The request — Can you resize the records from the start through the line containing "Sulphur Dioxide Gas (822, 2055)", both ends included, giving only those lines again with their requests? Multiply each coordinate in the answers by 0.85 and round to whole numbers, halves up.

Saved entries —
----

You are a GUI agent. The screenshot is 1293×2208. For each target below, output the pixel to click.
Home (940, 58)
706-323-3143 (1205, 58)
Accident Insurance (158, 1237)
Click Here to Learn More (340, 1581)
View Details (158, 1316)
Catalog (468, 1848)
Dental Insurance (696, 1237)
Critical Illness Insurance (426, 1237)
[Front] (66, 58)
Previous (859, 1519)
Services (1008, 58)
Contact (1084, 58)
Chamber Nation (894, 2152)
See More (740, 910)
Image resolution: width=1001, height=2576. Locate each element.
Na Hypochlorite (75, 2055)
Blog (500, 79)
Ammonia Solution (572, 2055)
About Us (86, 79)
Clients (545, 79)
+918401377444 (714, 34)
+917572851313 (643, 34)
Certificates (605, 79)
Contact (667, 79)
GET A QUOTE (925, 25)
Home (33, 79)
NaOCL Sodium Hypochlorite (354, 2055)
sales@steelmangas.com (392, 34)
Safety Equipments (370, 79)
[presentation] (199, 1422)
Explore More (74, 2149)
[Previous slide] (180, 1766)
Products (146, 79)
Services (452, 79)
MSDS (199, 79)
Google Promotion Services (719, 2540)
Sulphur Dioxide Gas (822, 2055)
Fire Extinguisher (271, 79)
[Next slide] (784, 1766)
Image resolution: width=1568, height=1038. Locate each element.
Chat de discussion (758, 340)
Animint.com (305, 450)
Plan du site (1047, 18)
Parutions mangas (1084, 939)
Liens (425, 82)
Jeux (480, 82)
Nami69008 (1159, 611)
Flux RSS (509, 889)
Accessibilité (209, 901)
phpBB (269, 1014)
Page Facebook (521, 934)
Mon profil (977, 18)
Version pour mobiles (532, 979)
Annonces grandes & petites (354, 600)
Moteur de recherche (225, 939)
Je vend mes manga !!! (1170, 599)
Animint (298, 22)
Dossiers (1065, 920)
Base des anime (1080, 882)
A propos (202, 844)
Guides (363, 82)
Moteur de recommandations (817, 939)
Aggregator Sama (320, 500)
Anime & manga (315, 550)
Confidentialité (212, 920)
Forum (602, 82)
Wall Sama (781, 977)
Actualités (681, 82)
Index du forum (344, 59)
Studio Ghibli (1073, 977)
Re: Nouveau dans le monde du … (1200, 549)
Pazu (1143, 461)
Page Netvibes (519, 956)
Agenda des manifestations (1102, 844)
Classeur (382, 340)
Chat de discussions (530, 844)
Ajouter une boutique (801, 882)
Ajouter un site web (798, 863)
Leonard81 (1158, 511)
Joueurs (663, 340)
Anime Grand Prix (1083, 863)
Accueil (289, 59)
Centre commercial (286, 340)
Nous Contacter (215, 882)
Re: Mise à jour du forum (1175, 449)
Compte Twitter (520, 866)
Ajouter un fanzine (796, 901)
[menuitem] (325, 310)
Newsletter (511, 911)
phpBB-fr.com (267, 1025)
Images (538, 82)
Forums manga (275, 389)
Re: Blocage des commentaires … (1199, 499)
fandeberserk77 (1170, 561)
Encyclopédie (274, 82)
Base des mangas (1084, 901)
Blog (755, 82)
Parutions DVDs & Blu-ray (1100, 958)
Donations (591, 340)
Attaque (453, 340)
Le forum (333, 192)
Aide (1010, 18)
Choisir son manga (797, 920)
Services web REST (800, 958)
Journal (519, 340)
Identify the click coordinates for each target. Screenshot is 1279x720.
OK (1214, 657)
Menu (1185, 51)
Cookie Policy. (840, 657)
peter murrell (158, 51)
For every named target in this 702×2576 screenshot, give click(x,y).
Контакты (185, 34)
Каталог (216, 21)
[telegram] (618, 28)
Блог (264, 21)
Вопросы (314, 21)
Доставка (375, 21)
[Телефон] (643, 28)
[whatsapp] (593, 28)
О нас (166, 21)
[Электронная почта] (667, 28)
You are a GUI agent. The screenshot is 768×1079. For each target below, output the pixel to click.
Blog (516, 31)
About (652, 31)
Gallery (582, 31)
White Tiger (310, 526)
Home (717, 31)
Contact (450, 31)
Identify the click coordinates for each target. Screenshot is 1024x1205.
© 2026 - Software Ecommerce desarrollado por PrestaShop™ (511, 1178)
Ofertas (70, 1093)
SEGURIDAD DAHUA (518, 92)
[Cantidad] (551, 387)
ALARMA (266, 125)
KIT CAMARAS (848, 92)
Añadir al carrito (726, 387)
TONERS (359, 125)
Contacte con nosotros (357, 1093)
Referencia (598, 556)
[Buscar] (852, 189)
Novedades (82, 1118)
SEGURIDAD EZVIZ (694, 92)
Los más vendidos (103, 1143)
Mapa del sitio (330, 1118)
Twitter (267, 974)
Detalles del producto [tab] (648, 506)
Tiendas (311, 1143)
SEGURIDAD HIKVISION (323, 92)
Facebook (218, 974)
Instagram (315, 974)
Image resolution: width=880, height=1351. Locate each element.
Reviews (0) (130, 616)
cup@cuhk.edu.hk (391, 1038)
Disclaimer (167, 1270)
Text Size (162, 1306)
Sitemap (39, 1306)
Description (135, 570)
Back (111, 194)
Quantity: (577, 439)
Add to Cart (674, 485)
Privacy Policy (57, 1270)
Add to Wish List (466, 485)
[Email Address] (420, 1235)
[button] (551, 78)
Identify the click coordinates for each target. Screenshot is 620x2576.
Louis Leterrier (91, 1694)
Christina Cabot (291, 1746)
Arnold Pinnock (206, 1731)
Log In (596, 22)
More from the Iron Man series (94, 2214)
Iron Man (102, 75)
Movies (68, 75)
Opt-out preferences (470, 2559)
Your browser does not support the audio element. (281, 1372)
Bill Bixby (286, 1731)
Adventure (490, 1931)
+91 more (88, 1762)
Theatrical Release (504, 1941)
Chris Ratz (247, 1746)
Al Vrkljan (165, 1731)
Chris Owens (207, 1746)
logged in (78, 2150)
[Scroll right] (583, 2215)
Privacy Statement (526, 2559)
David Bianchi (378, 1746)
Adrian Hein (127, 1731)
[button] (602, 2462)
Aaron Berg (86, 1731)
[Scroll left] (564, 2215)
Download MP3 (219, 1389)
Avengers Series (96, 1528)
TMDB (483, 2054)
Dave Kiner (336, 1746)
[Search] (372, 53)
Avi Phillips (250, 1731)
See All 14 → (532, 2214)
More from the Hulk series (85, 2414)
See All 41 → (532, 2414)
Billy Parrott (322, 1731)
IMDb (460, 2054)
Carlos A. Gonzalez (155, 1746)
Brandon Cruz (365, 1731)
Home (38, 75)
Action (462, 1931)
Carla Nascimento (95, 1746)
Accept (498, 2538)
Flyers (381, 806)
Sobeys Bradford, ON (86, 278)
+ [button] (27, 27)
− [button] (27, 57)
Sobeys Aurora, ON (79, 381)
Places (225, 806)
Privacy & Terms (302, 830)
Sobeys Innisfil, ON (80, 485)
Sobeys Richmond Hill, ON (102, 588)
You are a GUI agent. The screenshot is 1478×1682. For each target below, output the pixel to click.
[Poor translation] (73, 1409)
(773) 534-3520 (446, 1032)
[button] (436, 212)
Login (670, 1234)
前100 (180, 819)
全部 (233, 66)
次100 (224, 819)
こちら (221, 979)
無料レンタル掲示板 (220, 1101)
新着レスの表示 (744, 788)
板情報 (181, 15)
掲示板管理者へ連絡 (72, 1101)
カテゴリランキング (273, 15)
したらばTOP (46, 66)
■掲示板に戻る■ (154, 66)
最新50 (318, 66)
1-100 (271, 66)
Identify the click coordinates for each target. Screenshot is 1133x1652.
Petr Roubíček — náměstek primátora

----

Task result —
You are a GUI agent. The screenshot is 1293×2208. For each target below, output the pixel to click.
Home (799, 49)
706-323-3143 (1024, 49)
Accident Insurance (134, 1051)
Click Here to Learn More (289, 1344)
View Details (134, 1119)
Catalog (398, 1571)
Dental Insurance (592, 1051)
Critical Illness Insurance (362, 1051)
[Front] (56, 49)
Previous (730, 1291)
Services (857, 49)
Contact (921, 49)
Chamber Nation (760, 1829)
See More (629, 774)
Image resolution: width=1001, height=2576. Locate each element.
Na Hypochlorite (64, 1747)
Blog (425, 67)
Ammonia Solution (486, 1747)
About Us (73, 67)
Clients (463, 67)
+918401377444 (607, 29)
+917572851313 (547, 29)
Certificates (514, 67)
Contact (567, 67)
GET A QUOTE (786, 21)
Home (28, 67)
NaOCL Sodium Hypochlorite (301, 1747)
sales@steelmangas.com (333, 29)
Safety Equipments (315, 67)
[presentation] (169, 1209)
Explore More (63, 1827)
[Previous slide] (153, 1501)
Products (124, 67)
Services (384, 67)
MSDS (169, 67)
Google Promotion Services (611, 2159)
Sulphur Dioxide Gas (699, 1747)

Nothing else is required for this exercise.